[Stored data entries]
......

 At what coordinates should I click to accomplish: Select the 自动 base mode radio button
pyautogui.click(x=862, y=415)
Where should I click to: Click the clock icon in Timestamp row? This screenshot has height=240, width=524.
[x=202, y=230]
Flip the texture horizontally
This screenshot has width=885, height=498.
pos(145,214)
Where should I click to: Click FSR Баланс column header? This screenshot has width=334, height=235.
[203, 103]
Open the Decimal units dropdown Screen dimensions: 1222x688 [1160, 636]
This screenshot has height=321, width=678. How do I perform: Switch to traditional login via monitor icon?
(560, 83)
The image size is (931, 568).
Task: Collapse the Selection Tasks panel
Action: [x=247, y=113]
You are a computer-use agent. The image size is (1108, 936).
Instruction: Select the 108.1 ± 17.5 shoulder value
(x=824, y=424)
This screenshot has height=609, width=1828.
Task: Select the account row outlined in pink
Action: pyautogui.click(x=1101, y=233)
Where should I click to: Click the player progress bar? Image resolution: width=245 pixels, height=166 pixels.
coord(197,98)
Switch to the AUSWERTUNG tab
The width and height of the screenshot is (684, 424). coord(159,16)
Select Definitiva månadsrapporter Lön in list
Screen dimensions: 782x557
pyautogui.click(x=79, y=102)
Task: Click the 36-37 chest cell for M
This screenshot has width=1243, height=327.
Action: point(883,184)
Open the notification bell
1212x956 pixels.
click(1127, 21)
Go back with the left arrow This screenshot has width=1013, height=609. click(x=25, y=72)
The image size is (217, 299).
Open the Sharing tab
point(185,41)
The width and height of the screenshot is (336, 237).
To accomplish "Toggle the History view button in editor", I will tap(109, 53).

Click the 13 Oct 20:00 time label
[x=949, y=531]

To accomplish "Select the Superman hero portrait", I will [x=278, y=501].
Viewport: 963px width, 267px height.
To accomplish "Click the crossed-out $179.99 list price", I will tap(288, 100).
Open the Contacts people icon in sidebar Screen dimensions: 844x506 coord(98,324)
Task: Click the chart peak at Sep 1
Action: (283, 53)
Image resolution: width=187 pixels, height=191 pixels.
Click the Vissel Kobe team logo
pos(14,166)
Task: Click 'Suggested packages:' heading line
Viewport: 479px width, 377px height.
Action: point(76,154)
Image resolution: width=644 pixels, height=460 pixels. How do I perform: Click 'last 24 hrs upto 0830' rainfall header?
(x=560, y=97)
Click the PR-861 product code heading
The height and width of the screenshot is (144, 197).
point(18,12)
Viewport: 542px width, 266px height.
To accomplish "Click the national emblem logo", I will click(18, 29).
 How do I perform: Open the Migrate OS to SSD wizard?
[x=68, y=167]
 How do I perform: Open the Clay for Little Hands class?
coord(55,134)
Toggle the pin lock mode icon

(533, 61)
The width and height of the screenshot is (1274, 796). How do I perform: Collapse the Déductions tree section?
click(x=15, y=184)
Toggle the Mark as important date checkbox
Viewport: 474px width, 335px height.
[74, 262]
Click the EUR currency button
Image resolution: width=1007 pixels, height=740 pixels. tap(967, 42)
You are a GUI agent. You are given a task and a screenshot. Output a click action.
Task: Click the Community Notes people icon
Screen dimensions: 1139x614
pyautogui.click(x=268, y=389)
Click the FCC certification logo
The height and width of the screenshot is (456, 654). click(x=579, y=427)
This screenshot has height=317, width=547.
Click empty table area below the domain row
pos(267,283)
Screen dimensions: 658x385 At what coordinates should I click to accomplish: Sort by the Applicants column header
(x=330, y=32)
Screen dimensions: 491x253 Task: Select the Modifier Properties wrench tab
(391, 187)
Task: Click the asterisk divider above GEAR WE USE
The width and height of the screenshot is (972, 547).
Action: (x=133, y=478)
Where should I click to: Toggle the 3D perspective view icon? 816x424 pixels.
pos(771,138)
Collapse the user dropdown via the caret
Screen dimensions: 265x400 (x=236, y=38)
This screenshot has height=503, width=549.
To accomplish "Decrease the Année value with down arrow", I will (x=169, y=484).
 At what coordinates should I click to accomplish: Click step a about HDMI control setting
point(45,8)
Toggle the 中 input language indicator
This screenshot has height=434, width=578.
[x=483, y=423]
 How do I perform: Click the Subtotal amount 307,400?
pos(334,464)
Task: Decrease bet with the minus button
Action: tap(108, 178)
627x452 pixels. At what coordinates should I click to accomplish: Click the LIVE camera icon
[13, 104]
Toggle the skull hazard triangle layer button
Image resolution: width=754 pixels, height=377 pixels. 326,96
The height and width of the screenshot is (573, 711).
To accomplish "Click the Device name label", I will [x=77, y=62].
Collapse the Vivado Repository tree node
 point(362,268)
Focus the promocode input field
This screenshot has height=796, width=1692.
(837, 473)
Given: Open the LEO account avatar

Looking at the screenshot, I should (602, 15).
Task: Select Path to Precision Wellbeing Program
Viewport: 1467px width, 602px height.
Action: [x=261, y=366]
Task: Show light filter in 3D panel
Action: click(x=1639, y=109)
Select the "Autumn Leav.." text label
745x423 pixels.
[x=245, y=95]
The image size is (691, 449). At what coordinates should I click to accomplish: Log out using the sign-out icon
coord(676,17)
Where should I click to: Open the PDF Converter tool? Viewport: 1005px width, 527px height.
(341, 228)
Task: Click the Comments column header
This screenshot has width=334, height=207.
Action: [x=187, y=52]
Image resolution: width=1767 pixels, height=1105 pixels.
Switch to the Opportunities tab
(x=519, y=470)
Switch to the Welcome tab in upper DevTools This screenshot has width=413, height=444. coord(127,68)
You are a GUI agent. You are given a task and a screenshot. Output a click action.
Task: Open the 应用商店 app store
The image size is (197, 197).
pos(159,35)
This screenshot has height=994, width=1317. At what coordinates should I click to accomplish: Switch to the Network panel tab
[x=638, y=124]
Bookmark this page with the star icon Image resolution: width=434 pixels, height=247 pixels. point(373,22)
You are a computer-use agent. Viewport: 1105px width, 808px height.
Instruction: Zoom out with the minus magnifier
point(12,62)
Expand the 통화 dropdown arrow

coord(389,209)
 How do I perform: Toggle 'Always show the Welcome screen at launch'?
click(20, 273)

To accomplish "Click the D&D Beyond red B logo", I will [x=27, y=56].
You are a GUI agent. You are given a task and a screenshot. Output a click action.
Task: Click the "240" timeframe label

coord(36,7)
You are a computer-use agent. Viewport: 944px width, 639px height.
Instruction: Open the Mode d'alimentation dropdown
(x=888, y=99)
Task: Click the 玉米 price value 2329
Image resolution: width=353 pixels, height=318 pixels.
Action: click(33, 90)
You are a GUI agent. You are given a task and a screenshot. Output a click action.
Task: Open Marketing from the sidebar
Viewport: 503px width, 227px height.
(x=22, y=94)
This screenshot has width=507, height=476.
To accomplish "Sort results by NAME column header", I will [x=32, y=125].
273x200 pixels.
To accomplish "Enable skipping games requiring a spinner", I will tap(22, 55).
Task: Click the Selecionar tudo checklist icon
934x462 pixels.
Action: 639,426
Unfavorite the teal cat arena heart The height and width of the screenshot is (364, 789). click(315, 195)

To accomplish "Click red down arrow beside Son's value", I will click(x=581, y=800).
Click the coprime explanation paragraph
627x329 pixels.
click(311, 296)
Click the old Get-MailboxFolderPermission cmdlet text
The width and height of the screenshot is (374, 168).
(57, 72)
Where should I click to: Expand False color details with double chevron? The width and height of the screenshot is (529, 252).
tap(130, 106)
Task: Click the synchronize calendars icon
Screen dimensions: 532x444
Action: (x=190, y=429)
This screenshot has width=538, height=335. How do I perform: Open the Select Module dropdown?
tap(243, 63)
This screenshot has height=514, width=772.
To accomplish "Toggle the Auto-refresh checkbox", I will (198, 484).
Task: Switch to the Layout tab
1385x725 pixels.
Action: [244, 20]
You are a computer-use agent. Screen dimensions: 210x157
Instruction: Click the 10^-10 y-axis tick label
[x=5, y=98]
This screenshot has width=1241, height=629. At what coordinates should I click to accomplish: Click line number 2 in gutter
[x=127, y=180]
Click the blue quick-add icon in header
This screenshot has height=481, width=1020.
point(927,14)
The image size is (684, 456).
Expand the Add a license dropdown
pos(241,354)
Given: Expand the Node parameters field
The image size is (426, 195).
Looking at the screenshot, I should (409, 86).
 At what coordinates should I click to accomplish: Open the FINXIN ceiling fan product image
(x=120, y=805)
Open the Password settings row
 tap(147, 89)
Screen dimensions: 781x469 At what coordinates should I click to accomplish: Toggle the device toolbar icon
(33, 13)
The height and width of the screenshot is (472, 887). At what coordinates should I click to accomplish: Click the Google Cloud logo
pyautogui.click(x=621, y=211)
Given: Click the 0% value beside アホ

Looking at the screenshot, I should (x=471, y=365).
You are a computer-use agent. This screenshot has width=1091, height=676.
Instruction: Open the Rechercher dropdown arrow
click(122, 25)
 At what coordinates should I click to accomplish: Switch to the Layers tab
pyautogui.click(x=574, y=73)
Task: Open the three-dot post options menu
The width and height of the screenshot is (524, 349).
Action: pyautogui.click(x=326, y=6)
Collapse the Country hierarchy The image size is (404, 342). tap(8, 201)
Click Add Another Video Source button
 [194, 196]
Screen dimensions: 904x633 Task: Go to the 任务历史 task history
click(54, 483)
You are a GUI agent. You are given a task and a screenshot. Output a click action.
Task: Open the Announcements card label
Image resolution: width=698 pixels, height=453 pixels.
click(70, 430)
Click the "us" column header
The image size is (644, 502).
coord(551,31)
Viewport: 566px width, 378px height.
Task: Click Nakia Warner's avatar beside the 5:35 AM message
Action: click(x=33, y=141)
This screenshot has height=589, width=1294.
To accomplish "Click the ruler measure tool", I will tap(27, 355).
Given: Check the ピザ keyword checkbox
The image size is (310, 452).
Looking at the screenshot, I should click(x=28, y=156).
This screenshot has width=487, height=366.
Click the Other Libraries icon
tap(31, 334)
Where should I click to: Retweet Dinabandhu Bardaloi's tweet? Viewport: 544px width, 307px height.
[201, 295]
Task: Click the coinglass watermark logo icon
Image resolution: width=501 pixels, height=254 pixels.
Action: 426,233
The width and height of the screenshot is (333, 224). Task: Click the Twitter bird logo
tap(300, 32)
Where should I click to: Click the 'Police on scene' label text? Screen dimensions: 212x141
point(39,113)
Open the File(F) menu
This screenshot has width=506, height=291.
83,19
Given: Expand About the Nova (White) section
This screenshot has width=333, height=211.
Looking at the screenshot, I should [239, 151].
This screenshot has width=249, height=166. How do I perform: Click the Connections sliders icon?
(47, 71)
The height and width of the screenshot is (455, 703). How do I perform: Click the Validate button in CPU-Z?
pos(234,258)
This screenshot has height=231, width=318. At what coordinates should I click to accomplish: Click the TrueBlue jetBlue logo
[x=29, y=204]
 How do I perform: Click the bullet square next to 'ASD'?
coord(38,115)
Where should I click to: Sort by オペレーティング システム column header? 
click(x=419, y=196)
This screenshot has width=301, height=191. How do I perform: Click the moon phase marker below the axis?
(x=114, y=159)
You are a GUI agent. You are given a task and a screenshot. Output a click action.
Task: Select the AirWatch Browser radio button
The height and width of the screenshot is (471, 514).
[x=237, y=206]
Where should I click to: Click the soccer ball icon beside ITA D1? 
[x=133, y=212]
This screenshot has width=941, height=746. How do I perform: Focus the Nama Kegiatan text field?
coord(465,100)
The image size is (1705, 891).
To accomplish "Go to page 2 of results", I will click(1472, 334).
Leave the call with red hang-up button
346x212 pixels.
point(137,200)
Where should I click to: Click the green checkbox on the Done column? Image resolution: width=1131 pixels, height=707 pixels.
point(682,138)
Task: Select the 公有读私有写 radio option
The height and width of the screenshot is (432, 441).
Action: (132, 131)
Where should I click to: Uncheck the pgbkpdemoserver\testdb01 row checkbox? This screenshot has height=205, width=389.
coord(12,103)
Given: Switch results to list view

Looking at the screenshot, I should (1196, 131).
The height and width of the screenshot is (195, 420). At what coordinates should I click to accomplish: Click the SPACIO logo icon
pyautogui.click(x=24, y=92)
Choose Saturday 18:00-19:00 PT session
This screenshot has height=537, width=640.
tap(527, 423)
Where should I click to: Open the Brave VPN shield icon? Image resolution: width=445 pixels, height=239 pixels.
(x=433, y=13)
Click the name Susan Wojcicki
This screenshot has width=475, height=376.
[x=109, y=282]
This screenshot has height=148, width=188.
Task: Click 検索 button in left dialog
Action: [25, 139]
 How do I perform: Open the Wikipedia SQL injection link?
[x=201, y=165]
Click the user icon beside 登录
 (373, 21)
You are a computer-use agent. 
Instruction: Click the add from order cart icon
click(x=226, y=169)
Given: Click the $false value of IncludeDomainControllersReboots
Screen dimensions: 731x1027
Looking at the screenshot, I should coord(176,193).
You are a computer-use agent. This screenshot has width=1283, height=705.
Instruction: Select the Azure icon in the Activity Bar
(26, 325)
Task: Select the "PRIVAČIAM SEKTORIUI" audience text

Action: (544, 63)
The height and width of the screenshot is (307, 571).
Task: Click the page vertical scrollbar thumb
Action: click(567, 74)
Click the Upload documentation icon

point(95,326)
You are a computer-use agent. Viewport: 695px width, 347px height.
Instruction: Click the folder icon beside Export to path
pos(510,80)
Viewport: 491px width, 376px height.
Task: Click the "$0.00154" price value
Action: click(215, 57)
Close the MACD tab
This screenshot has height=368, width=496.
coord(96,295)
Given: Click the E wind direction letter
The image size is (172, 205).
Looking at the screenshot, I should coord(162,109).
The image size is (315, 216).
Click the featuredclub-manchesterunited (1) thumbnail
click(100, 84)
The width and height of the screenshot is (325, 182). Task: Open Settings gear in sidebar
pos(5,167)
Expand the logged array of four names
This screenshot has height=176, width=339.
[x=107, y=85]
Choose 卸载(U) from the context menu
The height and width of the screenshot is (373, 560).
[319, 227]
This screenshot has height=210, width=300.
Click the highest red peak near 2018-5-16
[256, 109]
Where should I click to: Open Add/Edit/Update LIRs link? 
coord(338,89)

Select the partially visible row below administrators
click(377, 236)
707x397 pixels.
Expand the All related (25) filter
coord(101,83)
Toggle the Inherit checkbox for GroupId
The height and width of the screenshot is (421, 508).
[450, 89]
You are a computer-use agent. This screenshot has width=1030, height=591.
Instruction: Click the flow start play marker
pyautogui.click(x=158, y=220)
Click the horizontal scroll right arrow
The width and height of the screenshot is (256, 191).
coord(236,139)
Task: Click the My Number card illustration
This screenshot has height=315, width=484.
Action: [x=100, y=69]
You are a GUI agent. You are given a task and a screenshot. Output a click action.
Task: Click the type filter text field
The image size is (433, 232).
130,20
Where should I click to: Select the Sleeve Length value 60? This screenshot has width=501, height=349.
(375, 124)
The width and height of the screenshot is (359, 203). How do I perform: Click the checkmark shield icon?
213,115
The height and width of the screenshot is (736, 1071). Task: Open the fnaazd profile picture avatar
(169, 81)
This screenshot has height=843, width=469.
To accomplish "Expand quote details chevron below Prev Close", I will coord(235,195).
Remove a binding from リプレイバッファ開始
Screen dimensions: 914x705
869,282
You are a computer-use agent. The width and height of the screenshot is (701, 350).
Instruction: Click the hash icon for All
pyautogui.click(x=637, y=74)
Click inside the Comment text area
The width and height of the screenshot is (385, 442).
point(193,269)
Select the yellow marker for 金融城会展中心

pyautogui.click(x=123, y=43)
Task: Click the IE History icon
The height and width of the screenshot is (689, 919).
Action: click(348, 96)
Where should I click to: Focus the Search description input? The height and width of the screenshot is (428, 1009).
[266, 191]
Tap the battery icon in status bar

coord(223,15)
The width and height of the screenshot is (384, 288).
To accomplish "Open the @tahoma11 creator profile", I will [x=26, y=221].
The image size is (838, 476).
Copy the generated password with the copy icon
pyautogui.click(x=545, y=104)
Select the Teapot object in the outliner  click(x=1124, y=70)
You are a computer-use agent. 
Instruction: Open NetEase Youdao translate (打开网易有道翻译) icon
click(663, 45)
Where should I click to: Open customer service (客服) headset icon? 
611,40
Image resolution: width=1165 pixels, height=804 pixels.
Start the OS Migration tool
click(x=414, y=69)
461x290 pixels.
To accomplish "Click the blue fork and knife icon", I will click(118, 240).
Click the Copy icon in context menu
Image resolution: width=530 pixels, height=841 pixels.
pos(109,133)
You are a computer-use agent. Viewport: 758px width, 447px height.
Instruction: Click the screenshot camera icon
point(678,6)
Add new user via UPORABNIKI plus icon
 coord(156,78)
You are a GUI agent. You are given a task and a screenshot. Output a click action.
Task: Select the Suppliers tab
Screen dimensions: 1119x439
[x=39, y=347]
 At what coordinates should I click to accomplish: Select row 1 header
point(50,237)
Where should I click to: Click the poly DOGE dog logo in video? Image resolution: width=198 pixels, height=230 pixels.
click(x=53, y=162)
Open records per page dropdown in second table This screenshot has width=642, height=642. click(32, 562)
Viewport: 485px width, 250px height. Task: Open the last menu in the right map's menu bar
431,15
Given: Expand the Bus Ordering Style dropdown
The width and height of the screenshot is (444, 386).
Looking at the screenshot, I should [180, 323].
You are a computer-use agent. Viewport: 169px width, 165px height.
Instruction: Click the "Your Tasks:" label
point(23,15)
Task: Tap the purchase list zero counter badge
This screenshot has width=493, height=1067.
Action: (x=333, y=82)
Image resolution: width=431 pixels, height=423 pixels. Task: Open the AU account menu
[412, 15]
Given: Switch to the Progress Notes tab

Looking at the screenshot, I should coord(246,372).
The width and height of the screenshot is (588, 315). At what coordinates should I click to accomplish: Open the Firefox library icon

......

• REQUIRED WORK: The answer must be a single number: how many lines of the entries contain "heading".

• RESULT OF THIS EXERCISE: 2